Silhouette Loss: Differentiable Global Structure Learning for Deep Representations

arXiv cs.AI / 4/13/2026

💬 OpinionIdeas & Deep AnalysisModels & Research

Key Points

  • The paper proposes Soft Silhouette Loss, a differentiable objective inspired by the classical silhouette coefficient, to improve embedding geometry by encouraging intra-class compactness and inter-class separation beyond standard cross-entropy (CE).
  • Unlike pairwise or proxy-based metric learning methods, Soft Silhouette Loss compares each sample against all classes in the batch to capture a batch-level notion of global structure while staying lightweight.
  • Soft Silhouette Loss can be combined directly with CE and is also compatible with supervised contrastive learning (SupCon), enabling a hybrid loss that optimizes both local pairwise consistency and global cluster structure.
  • Experiments across seven datasets show consistent gains: CE+Soft Silhouette Loss outperforms CE and other metric learning baselines, the hybrid approach beats SupCon alone, and the best method raises top-1 accuracy from 36.71% (CE) and 37.85% (SupCon2) to 39.08% with substantially lower overhead than more complex metric-learning setups.

Abstract

Learning discriminative representations is a central goal of supervised deep learning.
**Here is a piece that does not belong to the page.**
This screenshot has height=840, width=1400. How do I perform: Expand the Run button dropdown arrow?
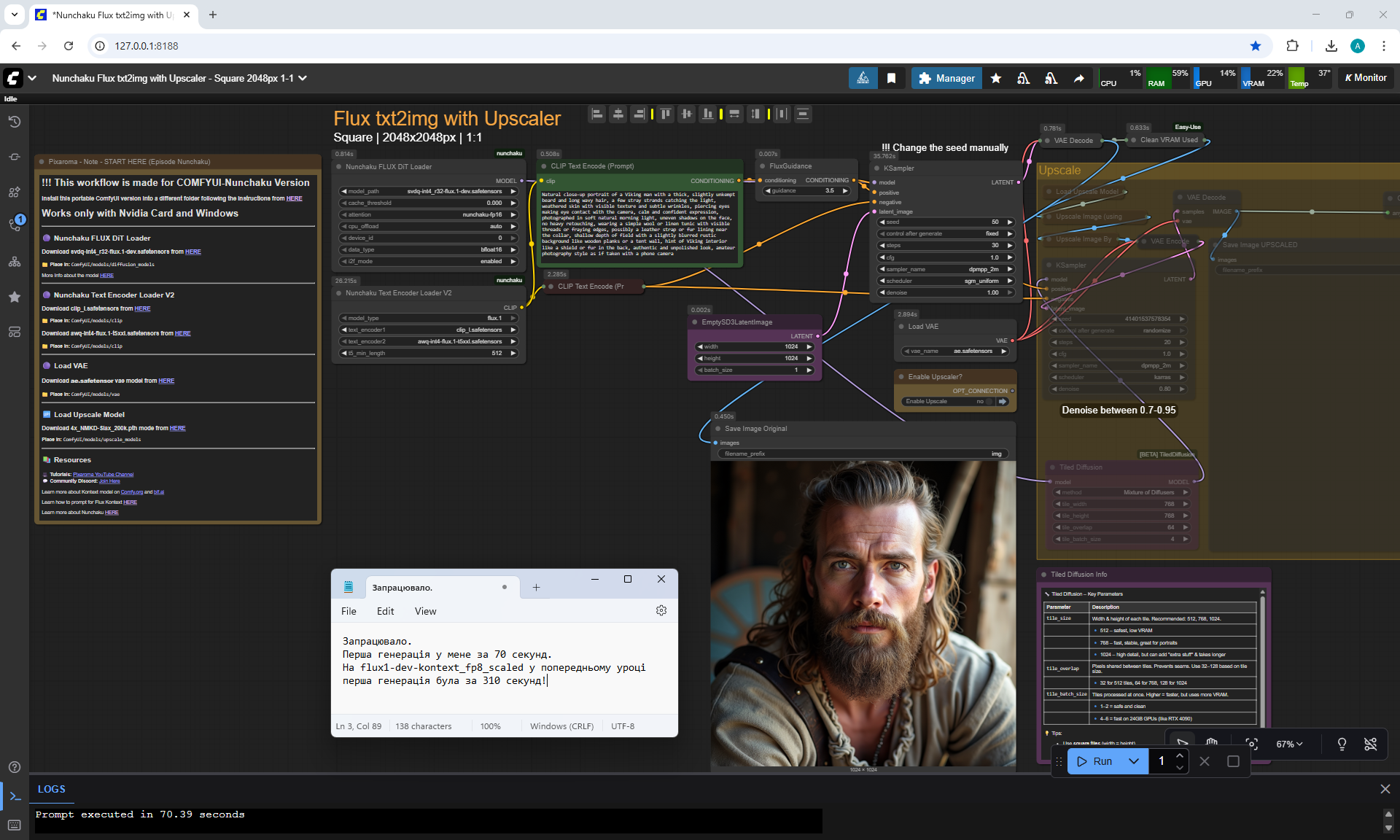(x=1133, y=761)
While cross-entropy (CE) remains the dominant objective for classification, it does not explicitly enforce desirable geometric properties in the embedding space, such as intra-class compactness and inter-class separation. Existing metric learning approaches, including supervised contrastive learning (SupCon) and proxy-based methods, address this limitation by operating on pairwise or proxy-based relationships, but often increase computational cost and complexity. In this work, we introduce Soft Silhouette Loss, a novel differentiable objective inspired by the classical silhouette coefficient from clustering analysis. Unlike pairwise objectives, our formulation evaluates each sample against all classes in the batch, providing a batch-level notion of global structure. The proposed loss directly encourages samples to be closer to their own class than to competing classes, while remaining lightweight. Soft Silhouette Loss can be seamlessly combined with cross-entropy, and is also complementary to supervised contrastive learning. We propose a hybrid objective that integrates them, jointly optimizing local pairwise consistency and global cluster structure. Extensive experiments on seven diverse datasets demonstrate that: (i) augmenting CE with Soft Silhouette Loss consistently improves over CE and other metric learning baselines; (ii) the hybrid formulation outperforms SupCon alone; and (iii) the combined method achieves the best performance, improving average top-1 accuracy from 36.71% (CE) and 37.85% (SupCon2) to 39.08%, while incurring substantially lower computational overhead. These results suggest that classical clustering principles can be reinterpreted as differentiable objectives for deep learning, enabling efficient optimization of both local and global structure in representation spaces.